As a last resort, just ask. Typically, if you ask a JR employee "I want to go to ___" and look confused enough, they'll stay with you as long as necessary to help you out. If you're on a train and need to know if the station you're arriving at is your exit (or change), just point at the door and ask the name of your destination to literally anyone around you.
Because they're too big, we only travel with iPhones, no laptops or tablets. Next time we might try to squeeze an iPad mini, but it's surprising how little an iPhone can't do.
If you would like access to the Internet during your trip (and who wouldn't?), here are some options:
- Pay your domestic wireless carrier a premium to use your current phone & SIM abroad
- Buy a prepaid data-only SIM once you're inside the country (this might be cumbersome if you don't speak any Japanese).
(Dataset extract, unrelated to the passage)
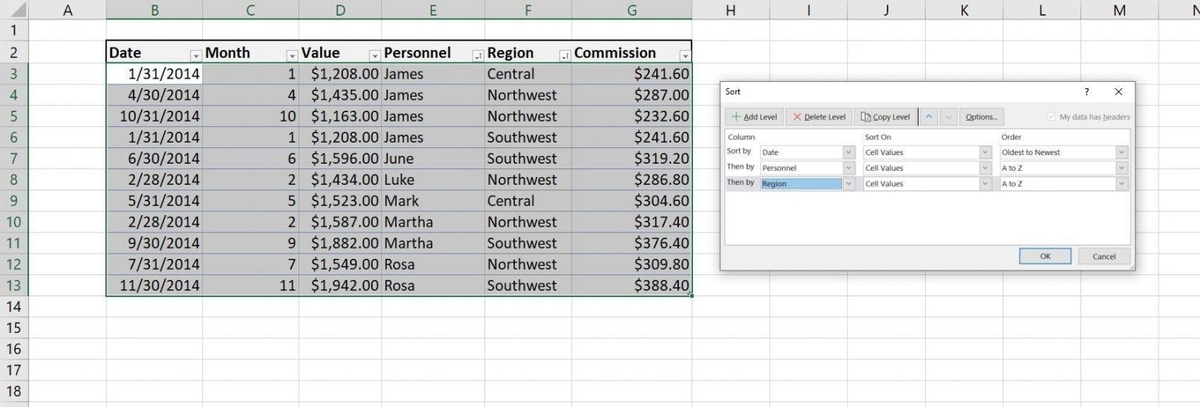
Task: Open the Options button in the Sort dialog
Action: [x=980, y=117]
I've documented a how-to-guide on Medium
- Rent a SIM or mobile hotstop before your trip, and arrange to pick it up at the airport. I had a good experience with a service called Pupuru in 2009, which can ship a mobile hotspot to the airport terminal (with pretty painless pickup) and a prepaid return envelope to drop in any postal box prior to your return.
Most hotels will give free Internet access over ethernet but do not have wifi service. This is a dilemma if you only have a smartphone. What I did was buy a $99 Airport Express, configure it at home before I left, and then just plugged it into the free ethernet port. This worked very well in every hotel we've stayed at (probably 12 or 15 in the two trips). Typically, we use the hotel as a base of operations to (a) upload pictures, (b) book our next hotel room, and (c) search for local things to do or train schedules.
Internet / Manga Cafes
These usually charge by the hour and give you access to desktop computers with broadband access as well as hot ethernet cables. The only downside is that you're probably going to need to play trial-and-error to figure out how to type english on a Japanese keyboard. (Hunt for the character 英 along the top/bottom/left). Somewhat surprisingly, internet cafes never seem to offer wifi.
Aside from our first night (which we book in advance; Japanese customs requires you to provide an address of where you're initially staying), we book hotel rooms from our iPhones, usually the same day or a day ahead, so we can explore more freely.
The single best site for short-term online hotel purchasing that we know of is JALAN's english site. It's totally separate from the Japanese-language site, and they filter results down to just hotels that certify they can speak english with you. Simply pick the city (or the prefecture/state) you want a room in, and follow the (somewhat weird and asanine) instructions. Most hotels will have you pay in-person, but some will let you pay with a CC online. To reduce fraud in the case of the former, they send a goofy email verification halfway through the reservation process that you have to receive and click before you complete the booking.
If you're in a jam and don't find a place to stay, you can always attempt to use Expedia / Orbitz / Travelocity / Hotels.com, but I've noticed that prices and selection on those are usually not great. You can always just keep walking until you find a hotel and ask the front desk if there are rooms.
Other Other options
As a very last resort, most Internet / Manga cafes are 24 hours, have lockers, couches, and showers. I've never needed to, but I've used sleeping at an Internet cafe as my backup plan on numerous nights out. It's probably cheaper than most hotels will be, too.